◆ LISTED RECORDS ◆
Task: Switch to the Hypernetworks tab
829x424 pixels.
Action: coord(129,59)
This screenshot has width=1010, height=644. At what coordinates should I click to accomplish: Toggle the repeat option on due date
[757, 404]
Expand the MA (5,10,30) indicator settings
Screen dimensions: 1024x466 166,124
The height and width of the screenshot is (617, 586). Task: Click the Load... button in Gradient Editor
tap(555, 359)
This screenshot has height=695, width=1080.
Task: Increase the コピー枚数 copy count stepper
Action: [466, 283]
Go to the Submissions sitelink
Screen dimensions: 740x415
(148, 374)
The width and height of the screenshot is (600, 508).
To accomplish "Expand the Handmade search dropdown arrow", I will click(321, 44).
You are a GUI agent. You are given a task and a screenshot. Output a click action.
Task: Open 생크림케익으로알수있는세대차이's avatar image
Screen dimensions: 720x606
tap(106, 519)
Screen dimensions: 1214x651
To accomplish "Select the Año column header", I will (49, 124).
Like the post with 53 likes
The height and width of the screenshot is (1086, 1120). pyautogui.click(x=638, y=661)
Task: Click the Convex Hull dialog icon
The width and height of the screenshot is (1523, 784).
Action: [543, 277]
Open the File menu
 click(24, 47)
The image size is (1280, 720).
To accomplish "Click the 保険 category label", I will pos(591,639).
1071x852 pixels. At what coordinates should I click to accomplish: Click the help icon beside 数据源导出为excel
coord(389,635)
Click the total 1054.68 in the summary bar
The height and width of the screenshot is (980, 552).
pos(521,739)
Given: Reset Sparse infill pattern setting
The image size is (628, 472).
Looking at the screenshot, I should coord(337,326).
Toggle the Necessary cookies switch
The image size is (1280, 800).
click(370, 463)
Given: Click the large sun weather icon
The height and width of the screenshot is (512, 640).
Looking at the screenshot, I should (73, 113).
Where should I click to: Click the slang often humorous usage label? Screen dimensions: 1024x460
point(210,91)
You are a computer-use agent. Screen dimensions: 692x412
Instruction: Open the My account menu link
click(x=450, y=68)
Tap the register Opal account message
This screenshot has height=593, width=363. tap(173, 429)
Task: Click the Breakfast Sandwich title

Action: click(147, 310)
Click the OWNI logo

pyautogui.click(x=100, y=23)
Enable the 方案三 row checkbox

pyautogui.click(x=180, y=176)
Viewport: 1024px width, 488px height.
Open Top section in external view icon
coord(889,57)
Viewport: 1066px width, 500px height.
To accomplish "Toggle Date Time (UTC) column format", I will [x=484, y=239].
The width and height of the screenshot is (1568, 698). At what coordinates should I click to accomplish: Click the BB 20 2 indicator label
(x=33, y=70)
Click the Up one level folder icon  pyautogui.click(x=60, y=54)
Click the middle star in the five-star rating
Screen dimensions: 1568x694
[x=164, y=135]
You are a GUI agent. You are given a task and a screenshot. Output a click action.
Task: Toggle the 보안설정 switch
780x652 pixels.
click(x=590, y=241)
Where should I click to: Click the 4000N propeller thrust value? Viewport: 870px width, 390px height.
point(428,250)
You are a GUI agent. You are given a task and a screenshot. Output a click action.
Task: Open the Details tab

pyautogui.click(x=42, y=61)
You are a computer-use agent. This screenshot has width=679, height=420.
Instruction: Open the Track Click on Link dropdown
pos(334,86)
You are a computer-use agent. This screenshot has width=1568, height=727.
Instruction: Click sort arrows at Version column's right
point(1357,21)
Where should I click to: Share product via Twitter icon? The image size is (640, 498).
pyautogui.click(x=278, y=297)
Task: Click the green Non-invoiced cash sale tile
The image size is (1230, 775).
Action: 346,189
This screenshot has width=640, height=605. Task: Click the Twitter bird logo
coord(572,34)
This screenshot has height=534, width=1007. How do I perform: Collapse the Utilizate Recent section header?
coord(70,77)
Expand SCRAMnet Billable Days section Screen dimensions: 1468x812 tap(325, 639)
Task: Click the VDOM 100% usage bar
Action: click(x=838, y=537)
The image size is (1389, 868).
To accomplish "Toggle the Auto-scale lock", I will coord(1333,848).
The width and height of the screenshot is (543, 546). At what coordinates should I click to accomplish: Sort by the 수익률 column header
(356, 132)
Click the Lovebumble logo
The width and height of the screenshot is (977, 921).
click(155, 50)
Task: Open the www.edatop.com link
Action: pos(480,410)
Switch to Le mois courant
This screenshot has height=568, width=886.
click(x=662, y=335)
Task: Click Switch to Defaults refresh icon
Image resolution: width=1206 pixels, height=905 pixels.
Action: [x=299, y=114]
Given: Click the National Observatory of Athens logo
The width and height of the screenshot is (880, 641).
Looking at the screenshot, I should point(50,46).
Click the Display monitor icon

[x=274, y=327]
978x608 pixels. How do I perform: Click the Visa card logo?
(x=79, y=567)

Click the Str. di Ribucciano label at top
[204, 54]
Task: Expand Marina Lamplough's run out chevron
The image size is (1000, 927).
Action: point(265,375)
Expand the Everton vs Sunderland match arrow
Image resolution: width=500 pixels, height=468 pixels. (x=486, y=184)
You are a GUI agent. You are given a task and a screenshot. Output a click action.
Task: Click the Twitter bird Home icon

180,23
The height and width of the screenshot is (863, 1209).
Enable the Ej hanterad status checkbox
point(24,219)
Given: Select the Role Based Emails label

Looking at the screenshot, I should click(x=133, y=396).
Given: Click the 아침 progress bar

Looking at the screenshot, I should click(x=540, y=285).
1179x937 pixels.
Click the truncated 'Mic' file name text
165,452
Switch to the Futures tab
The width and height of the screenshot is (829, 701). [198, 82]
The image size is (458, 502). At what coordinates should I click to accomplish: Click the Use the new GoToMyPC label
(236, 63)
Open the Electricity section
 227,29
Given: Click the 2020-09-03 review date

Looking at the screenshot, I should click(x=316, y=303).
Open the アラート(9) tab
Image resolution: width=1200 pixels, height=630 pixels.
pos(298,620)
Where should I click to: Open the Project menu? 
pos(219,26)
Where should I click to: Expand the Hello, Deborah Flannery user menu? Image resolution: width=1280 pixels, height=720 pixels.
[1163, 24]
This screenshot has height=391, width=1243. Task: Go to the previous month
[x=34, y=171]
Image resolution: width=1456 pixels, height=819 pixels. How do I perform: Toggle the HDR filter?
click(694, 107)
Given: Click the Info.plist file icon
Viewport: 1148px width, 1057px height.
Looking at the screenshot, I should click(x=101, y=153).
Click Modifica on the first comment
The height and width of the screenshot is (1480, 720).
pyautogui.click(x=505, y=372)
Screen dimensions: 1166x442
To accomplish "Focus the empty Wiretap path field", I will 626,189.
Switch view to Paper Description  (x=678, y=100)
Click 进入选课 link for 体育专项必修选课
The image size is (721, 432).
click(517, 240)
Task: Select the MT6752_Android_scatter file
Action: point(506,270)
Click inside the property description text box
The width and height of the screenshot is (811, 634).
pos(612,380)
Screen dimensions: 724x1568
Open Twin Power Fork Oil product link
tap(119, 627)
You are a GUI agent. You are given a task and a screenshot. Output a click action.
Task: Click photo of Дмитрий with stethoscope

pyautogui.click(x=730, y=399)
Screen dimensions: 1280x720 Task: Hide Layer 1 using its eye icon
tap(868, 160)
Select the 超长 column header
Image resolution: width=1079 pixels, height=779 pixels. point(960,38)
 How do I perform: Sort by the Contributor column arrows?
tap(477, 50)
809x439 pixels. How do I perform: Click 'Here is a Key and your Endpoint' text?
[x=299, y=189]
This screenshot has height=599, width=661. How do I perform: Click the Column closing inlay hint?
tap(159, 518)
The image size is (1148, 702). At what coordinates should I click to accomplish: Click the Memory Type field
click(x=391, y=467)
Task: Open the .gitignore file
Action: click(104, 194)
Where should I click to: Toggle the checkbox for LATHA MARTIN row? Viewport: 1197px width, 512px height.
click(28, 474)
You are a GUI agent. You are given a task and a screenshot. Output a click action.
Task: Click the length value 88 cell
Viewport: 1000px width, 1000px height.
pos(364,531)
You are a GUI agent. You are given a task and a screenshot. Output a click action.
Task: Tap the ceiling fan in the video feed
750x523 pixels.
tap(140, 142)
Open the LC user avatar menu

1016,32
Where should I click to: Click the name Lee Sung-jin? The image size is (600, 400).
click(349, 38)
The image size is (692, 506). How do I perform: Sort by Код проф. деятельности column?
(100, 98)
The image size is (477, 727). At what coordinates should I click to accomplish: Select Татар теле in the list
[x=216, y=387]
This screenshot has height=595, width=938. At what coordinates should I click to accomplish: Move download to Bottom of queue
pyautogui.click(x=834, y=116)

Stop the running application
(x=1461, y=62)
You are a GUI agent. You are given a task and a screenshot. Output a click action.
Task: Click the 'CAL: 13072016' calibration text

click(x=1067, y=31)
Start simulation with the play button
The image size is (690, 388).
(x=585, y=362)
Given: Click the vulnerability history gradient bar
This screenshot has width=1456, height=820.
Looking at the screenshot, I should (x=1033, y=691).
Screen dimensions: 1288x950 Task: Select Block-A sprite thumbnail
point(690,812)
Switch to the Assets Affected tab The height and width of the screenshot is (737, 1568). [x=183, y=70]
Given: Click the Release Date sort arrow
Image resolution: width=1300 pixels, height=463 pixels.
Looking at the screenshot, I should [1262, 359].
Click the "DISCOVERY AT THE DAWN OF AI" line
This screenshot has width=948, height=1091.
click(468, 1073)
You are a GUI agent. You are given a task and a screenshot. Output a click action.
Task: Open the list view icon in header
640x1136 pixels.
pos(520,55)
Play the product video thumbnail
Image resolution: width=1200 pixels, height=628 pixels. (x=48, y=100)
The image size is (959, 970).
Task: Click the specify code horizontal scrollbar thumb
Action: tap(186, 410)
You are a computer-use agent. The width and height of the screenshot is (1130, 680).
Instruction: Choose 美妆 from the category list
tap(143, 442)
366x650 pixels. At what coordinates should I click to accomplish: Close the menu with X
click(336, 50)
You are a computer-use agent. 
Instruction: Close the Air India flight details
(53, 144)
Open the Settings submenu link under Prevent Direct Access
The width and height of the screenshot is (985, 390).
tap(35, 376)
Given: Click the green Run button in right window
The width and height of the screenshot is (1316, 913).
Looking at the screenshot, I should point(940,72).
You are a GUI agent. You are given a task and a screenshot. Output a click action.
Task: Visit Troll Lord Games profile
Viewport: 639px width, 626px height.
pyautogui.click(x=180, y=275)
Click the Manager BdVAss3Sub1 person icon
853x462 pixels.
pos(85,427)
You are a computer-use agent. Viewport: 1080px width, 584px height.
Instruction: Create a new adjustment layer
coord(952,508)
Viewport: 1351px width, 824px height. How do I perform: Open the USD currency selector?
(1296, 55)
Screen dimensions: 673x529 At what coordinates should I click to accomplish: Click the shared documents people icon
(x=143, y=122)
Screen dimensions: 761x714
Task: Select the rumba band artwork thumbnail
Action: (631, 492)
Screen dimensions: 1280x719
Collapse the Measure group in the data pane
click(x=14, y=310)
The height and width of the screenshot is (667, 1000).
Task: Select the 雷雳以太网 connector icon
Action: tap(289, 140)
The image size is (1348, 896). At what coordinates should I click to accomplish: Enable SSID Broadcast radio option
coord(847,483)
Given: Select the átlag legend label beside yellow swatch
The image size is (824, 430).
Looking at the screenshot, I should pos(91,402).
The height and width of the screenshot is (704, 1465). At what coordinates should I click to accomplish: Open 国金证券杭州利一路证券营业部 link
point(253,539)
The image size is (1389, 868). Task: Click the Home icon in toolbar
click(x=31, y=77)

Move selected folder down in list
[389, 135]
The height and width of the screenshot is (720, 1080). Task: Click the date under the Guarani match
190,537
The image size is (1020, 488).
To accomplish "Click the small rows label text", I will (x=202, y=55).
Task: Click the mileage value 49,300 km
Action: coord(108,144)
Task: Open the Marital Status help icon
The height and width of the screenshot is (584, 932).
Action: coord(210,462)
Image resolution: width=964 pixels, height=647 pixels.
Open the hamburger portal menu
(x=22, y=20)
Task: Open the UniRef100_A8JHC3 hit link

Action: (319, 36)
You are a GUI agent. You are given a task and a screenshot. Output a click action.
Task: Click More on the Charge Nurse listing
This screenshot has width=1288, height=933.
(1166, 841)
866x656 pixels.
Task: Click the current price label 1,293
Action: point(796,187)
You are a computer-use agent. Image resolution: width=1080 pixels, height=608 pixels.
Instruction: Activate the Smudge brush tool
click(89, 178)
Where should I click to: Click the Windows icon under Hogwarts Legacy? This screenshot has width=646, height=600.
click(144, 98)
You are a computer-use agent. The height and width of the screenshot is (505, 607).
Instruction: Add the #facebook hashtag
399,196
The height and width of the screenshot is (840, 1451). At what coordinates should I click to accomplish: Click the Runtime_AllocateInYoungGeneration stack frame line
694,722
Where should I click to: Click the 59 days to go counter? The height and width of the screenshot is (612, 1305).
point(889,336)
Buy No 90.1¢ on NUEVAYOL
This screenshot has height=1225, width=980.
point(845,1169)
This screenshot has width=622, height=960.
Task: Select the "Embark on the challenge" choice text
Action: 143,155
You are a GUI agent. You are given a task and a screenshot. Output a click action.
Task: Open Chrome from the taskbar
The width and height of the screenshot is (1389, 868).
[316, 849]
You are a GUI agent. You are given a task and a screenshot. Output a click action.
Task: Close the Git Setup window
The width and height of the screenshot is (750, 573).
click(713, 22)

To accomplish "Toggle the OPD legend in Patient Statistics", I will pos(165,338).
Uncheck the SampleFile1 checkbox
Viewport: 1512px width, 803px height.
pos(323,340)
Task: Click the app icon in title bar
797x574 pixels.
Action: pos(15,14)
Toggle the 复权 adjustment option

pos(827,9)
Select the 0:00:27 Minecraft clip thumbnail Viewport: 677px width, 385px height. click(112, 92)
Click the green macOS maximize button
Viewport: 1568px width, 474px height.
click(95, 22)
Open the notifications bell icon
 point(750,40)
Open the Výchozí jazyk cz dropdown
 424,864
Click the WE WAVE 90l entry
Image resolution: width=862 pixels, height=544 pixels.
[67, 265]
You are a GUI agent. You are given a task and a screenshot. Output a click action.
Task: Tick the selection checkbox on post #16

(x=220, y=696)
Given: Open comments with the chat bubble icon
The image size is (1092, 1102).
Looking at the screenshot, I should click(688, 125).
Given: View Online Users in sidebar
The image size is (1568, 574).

◆ ASSIGNMENT ◆
Take the listing above from its first line through the line containing "The width and height of the screenshot is (600, 508).", and transcribe that stretch exactly, with no other lines.

◆ ANSWER SECTION ◆
Task: Switch to the Hypernetworks tab
829x424 pixels.
Action: coord(129,59)
This screenshot has width=1010, height=644. At what coordinates should I click to accomplish: Toggle the repeat option on due date
[757, 404]
Expand the MA (5,10,30) indicator settings
Screen dimensions: 1024x466 166,124
The height and width of the screenshot is (617, 586). Task: Click the Load... button in Gradient Editor
tap(555, 359)
This screenshot has height=695, width=1080.
Task: Increase the コピー枚数 copy count stepper
Action: [466, 283]
Go to the Submissions sitelink
Screen dimensions: 740x415
(148, 374)
The width and height of the screenshot is (600, 508).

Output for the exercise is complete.